DATA EXTRACT START

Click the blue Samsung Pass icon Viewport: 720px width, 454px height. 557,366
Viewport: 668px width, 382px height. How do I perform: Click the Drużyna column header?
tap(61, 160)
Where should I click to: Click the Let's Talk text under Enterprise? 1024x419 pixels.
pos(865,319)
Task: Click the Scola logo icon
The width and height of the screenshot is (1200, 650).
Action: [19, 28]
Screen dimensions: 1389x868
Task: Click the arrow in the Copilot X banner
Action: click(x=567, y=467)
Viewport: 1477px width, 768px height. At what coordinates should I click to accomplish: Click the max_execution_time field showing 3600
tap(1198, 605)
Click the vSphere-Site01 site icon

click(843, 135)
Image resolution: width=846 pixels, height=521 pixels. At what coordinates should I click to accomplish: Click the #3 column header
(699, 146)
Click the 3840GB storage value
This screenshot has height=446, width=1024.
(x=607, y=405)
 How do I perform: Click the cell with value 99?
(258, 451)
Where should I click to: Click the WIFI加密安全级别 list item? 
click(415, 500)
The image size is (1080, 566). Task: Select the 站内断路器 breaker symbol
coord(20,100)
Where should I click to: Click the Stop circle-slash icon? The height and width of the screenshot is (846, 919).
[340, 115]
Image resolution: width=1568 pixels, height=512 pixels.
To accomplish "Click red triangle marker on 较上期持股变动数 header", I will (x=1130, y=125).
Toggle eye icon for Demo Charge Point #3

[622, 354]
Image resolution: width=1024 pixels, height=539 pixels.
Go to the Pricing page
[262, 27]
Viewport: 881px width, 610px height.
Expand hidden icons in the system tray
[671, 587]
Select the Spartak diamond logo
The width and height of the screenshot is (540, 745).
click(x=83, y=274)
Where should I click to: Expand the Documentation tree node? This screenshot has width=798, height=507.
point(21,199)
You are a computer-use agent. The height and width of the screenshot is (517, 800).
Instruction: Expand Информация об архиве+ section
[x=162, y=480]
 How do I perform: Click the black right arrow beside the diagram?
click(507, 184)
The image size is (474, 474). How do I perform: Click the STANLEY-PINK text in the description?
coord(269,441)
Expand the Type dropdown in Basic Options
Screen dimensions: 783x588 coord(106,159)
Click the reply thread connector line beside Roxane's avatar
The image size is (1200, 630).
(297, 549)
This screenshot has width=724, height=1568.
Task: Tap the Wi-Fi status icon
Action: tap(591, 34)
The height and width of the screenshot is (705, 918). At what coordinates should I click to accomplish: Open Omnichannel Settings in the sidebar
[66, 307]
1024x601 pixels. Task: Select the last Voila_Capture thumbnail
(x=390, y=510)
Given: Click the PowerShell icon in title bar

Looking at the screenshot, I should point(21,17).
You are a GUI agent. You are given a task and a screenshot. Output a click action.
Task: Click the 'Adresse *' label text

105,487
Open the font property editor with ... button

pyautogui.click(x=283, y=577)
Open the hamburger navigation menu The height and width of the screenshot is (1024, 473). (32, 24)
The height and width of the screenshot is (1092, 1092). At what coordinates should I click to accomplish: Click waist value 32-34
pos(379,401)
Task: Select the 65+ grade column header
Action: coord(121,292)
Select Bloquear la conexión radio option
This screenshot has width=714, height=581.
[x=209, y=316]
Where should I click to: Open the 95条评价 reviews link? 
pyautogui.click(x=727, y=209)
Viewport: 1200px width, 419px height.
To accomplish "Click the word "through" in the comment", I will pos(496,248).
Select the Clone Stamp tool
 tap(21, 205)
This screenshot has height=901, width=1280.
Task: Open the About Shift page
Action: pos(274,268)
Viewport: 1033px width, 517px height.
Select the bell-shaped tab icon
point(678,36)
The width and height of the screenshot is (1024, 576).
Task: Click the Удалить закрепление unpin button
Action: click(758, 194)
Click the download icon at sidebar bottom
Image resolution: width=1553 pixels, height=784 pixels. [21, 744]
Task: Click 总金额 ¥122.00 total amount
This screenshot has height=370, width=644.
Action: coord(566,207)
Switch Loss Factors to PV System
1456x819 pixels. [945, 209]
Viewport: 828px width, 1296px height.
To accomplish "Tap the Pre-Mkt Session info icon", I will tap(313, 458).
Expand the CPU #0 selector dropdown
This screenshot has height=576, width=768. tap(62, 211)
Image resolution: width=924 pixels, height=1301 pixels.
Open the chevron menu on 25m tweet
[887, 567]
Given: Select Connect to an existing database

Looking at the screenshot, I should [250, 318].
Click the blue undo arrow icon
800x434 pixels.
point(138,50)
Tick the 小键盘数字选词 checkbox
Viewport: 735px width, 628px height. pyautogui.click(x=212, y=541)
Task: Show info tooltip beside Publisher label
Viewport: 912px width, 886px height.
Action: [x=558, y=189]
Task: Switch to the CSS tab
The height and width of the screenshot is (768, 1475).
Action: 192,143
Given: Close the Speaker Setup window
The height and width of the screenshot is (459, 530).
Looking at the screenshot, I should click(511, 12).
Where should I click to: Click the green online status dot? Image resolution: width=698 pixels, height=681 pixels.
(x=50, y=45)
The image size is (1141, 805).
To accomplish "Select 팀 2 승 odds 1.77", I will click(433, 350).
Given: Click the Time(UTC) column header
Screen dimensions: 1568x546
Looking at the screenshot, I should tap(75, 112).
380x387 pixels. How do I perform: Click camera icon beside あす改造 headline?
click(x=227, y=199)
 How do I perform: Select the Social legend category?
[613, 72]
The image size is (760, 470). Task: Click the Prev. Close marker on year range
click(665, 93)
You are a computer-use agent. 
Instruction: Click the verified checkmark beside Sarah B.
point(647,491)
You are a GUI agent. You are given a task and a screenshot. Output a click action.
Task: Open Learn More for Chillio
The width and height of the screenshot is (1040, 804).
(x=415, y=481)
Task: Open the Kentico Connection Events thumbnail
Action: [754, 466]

DATA EXTRACT END

» YOUR GOAL
From the listing above, output exactly the run of lines that starts with the line containing "The image size is (474, 474)." and ends with the line containing "Viewport: 1033px width, 517px height.".

» FINISHED EXERCISE
The image size is (474, 474). How do I perform: Click the STANLEY-PINK text in the description?
coord(269,441)
Expand the Type dropdown in Basic Options
Screen dimensions: 783x588 coord(106,159)
Click the reply thread connector line beside Roxane's avatar
The image size is (1200, 630).
(297, 549)
This screenshot has width=724, height=1568.
Task: Tap the Wi-Fi status icon
Action: tap(591, 34)
The height and width of the screenshot is (705, 918). At what coordinates should I click to accomplish: Open Omnichannel Settings in the sidebar
[66, 307]
1024x601 pixels. Task: Select the last Voila_Capture thumbnail
(x=390, y=510)
Given: Click the PowerShell icon in title bar

Looking at the screenshot, I should point(21,17).
You are a GUI agent. You are given a task and a screenshot. Output a click action.
Task: Click the 'Adresse *' label text

105,487
Open the font property editor with ... button

pyautogui.click(x=283, y=577)
Open the hamburger navigation menu The height and width of the screenshot is (1024, 473). (32, 24)
The height and width of the screenshot is (1092, 1092). At what coordinates should I click to accomplish: Click waist value 32-34
pos(379,401)
Task: Select the 65+ grade column header
Action: coord(121,292)
Select Bloquear la conexión radio option
This screenshot has width=714, height=581.
[x=209, y=316]
Where should I click to: Open the 95条评价 reviews link? 
pyautogui.click(x=727, y=209)
Viewport: 1200px width, 419px height.
To accomplish "Click the word "through" in the comment", I will pos(496,248).
Select the Clone Stamp tool
 tap(21, 205)
This screenshot has height=901, width=1280.
Task: Open the About Shift page
Action: pos(274,268)
Viewport: 1033px width, 517px height.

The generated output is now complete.